As a small business owner, I have managed up to four LLCs in my lifetime. Some people have asked me “how do you do it?” The answer has been pretty simple and clear to me but confusing and overwhelming to other entrepreneurs – it has to do with juggling or as I better explain ‘multitasking and organization as key to my success’. But equally as critical has been how I manage the day-to-day operations and the books.
From a business perspective, I’ve learned to keep good files. To separate my lines of businesses into P&Ls. Something I learned at a young age when I started my career in digital media publishing. Back then when I reported to the president of a big publishing firm, I recall a great meeting where we sat down and he showed me how to manage my first P&L. I never forgot how to keep track of revenue and expenses since then. And so even to-date, I do that with my LLCs.

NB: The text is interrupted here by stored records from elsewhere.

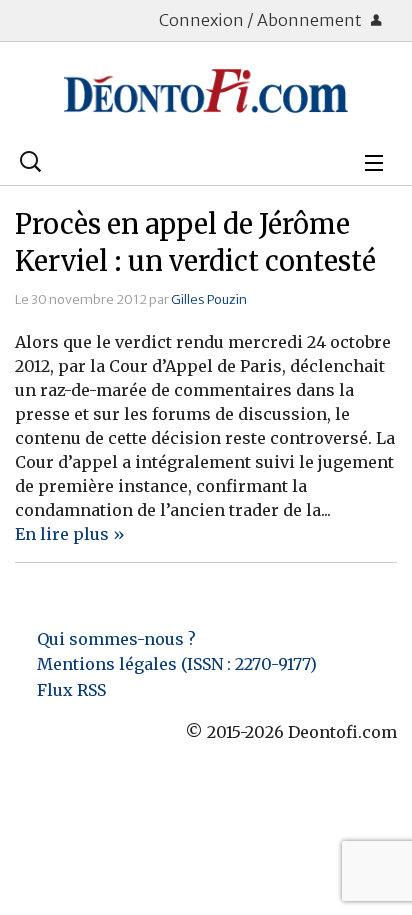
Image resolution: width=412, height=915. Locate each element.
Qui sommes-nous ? (116, 639)
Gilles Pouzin (209, 299)
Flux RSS (71, 690)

I have learned over the years to obtain separate credit cards for each line of business and while that may weigh down my wallet/purse, it allows me to know what to charge to what company. Additionally, I pay my bills using online banking and rarely pay by check or cash. That allows me at year end to print the year end summaries and total each category as business expenses –from travel, business entertainment, office supplies, food and beverage, hotel, airfare, office rent, parking and transportation fees, you name it! These are my two primary forms of payments – either credit cards or online banking. I try not to use cash and if I am required to do so, I keep a separate envelope for those receipts and it is easy to tally those related expenses and to submit at year-end.
About the credit cards, I choose to obtain cards with Banks that I work with, however, you can choose any credit card you prefer. What’s important to me about the cards is that they offer quarterly or annual reporting. I look for a credit card company that offers quarterly or annual summary statements which can be downloaded online and sorted in many different views as .pdf or .xcel files. I can search by specific vendors or merchants and by category, that way, the work is done for you.
Typically, you find these types of services by obtaining a black or silver premium credit card offered by Visa, Amex and like companies. Yes, you will be paying higher annual premiums and interest rates/fees for these cards but if you pay your bills monthly on-time, there are no incremental fees and the reporting I find is worth the expense to keep your businesses in line.
I often fly Delta Airlines as example traveling back/forth to the Midwest, so I prefer to use a Delta SkyMiles cards offered by Amex for personal or business travel. I hold other cards too. At times, I’ve chosen the $195/annual Amex card for my personal or smaller P&Ls and other cards at $495/annual fee for the larger P&Ls. Of course, with any card there are additional reward perks that offer free flights, upgrades, reward points and such, but it really has been the annual reporting that has been the key reason for my successful business management.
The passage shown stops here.